> **Items**:
####################
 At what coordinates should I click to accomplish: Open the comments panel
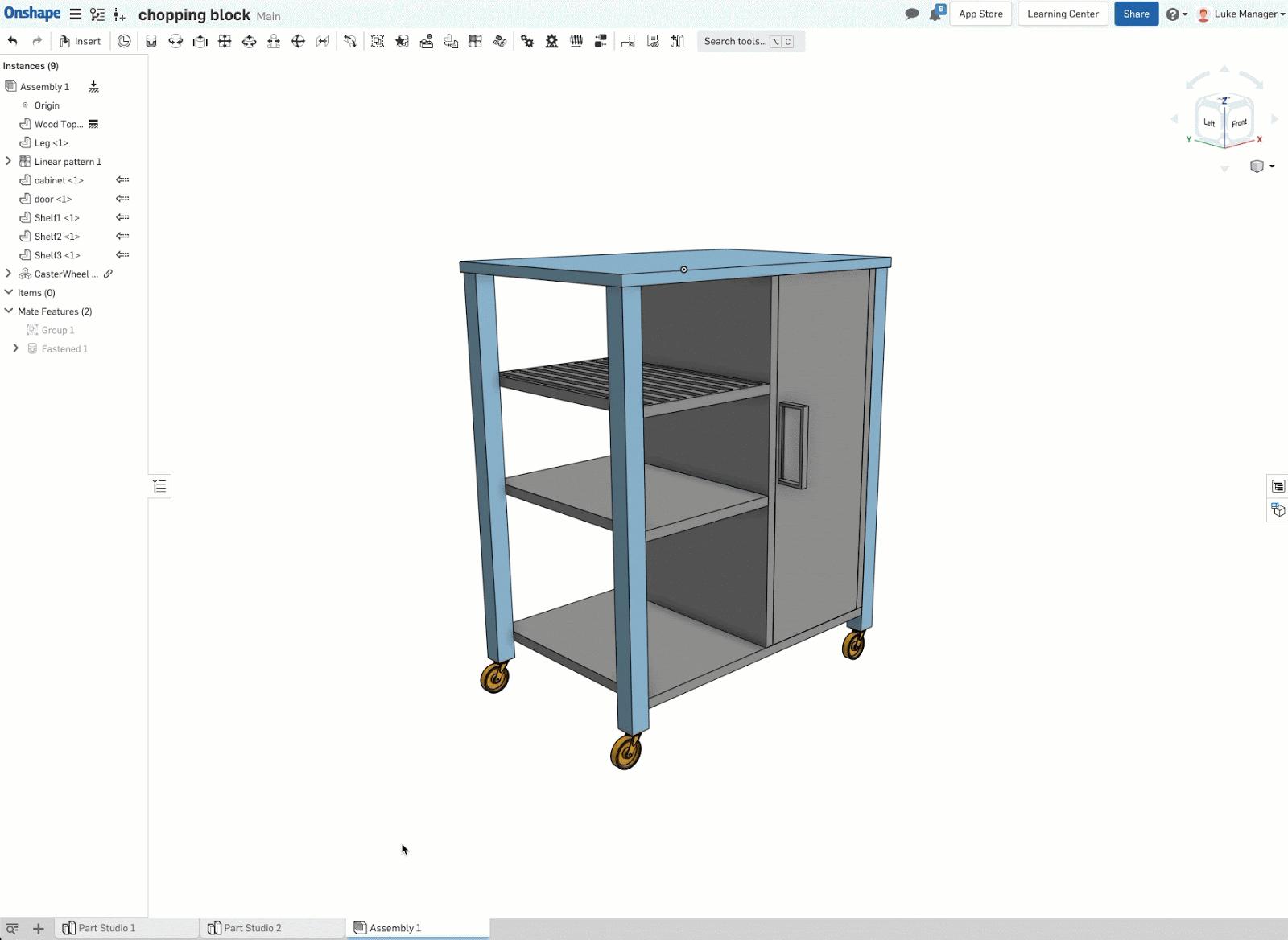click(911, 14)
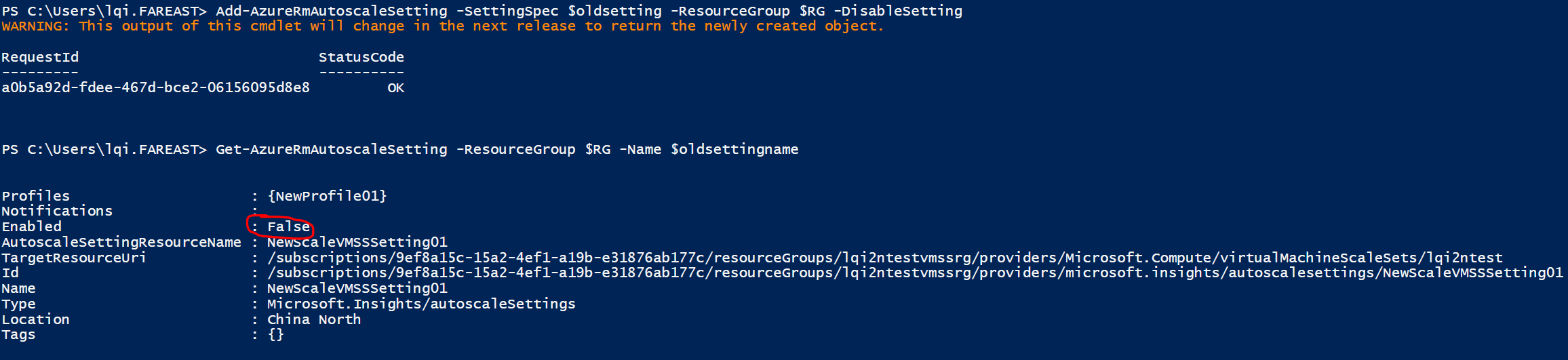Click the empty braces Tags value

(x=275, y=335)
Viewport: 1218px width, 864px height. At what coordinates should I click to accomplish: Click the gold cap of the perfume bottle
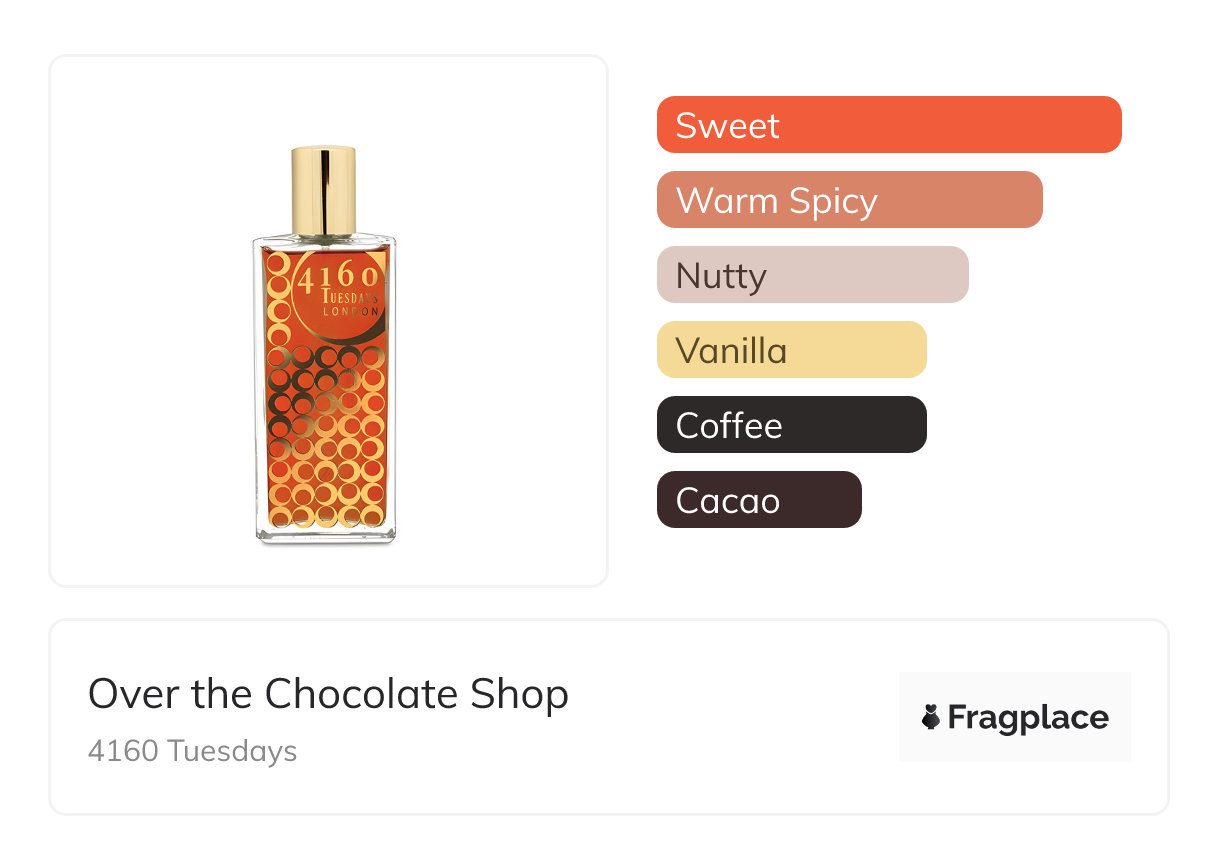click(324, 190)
####################
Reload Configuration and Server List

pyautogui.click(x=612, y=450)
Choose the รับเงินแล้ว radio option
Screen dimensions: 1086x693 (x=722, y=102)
####################
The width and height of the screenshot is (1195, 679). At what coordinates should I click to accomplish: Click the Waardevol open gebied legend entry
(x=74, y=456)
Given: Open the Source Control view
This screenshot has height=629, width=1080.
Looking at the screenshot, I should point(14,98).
####################
> **Exercise task**: Can you change "radio option" to "radio button" in the part of the records that opens with the line containing "Reload Configuration and Server List" and closes with the line containing "Screen dimensions: 1086x693 (x=722, y=102)", and give back only those lines with nothing else altered?

> **Result of this exercise**:
Reload Configuration and Server List

pyautogui.click(x=612, y=450)
Choose the รับเงินแล้ว radio button
Screen dimensions: 1086x693 (x=722, y=102)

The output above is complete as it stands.